Leider hatte Denise nie erfahren, was damals vorgefallen war. Pauls Entschluß war ganz plötzlich gekommen. Von heute auf morgen hatte er entschieden, seine Zelte in der geliebten Heimat einfach abzubrechen und war seitdem nie wieder, nicht einmal für einen kurzen Besuch, zurückgekehrt.
Nur ein einziges Mal hatte Denise gewagt, ihn zu fragen, was der Auslöser gewesen sei. Paul jedoch hatte sie nur ernst und nachdenklich angesehen, dann hatte er sich umgedreht und war einfach weggegangen. Seitdem hatte Denise nie wieder gefragt.

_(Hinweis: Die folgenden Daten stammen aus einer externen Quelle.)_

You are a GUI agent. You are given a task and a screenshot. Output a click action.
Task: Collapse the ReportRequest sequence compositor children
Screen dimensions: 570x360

Das Gefühl des Verlassenseins wurde immer stärker in der jungen Frau. Sie wußte, daß es das beste war, wenn sei eine von ihren leichten Schlaftabletten einnahm und zu Bett ging. Auf diese Weise würde sie die Trennung von dem geliebten Mann am einfachsten überstehen.
Sie ging ins angrenzende Badezimmer, wusch sich, bürstete ihr langes Haar, bis es glänzte, dann füllte sie ihren Zahnputzbecher mit Wasser und nahm einen der gelben Kügelchen aus dem Glas. Es schmeckte süß und versprach eine angenehme Nachtruhe.